The challenge of governing was described by the Florentine diplomat Niccolò Machiavelli a half millennium ago. Machiavelli warned the rulers of Italian city-states such as his native Florence that their work was fraught with danger. Sometimes the threat was posed by other city-states, and sometimes it arose within the city walls because people were restless and hard to please. A clever leader sought advice on how to build institutions that would bolster his authority both inside and outside the city walls. But even strong institutions could be toppled by the tempest of public affairs. They had to be renovated constantly to keep up with changing conditions, and this was very hard to do. States that did not constantly renew themselves, Machiavelli warned, were likely to collapse.
Some commentators have suggested that Machiavelli lived in unusually precarious times. In some ways, though, the rulers of sixteenth-century Florence had it easy. Florence was merely a city-state: its walls contained only four square miles of territory and sixty thousand people. Today the average state has more than two hundred thousand square miles and more than thirty million people. Compared to Florence in 1500, China has a million times as much land and twenty-three thousand times as many people. The institutional apparatus required by a state like China is more vast and complex than anything Machiavelli could have imagined.
There are additional complications for today’s rulers. Machiavelli warned about renewing institutions to keep up with the times, but the world in which he lived was relatively stable. In important ways, it was not much different when he died in 1527 than when he’d been born sixty years earlier.

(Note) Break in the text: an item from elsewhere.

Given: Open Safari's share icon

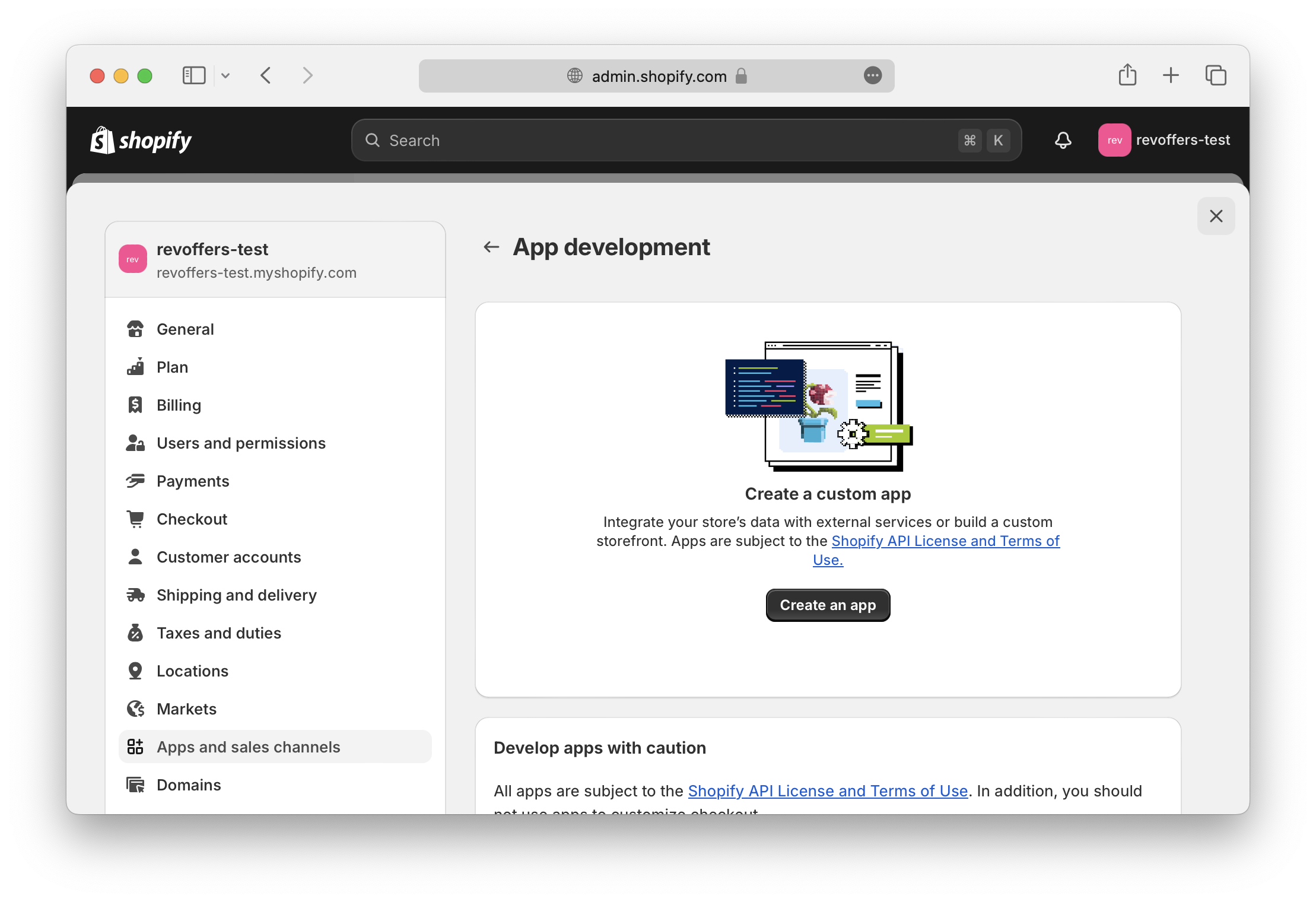Looking at the screenshot, I should (x=1127, y=75).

By comparison, the pace of change today—social, economic, technological—is blistering. The planet’s current population of seven billion is also more restless: urbanized, literate, wired, and mobile. And they have higher expectations of their rulers. Standards for security and order, public services, and protection of human rights are more demanding today than they were in the sixteenth century. The leaders of modern-day states have a difficult assignment.
They must devise a strategy for leading their countries toward security, order, prosperity, and justice.

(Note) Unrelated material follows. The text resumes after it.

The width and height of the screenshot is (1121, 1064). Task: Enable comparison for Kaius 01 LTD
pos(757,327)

Next, they must design and build institutions that translate their strategy into practice.
And then they must deal with the vicissitudes of time and chance, adapting strategies and institutions in response to altered circumstances and unexpected events.
The first self-styled school of public administration was established in 1922, and the first textbook in public administration, written by Leonard White of the University of Chicago, was published in 1926. Woodrow Wilson’s work did not get much attention until the 1930s, when professors of public administration invented a history for their new field, which included a contribution from a well-regarded then-recent president. The first generation of scholars and practitioners in public administration were tied to a political movement in American politics known as progressivism, which coalesced in the 1890s and gained strength over the next two decades. American society was convulsed during these years by the emergence of big industries and cities, stark inequality and labor unrest, a surge in immigration, extraordinary technological advances, and shifts in the international balance of power. Americans had great hopes for their country. But many also worried that events could spiral out of control. Institutions designed for a simpler time did not seem sufficient for new realities. “The government of the part of the world in which we live,” Luther Gulick warned, “is in many respects three generations behind our necessities.”3 Gulick was one of the leading figures in American public administration in the early twentieth century. He believed that progress required a complete reconstruction of the old order. The writer Walter Lippmann called this “the fitting of government to the facts of the modern world.”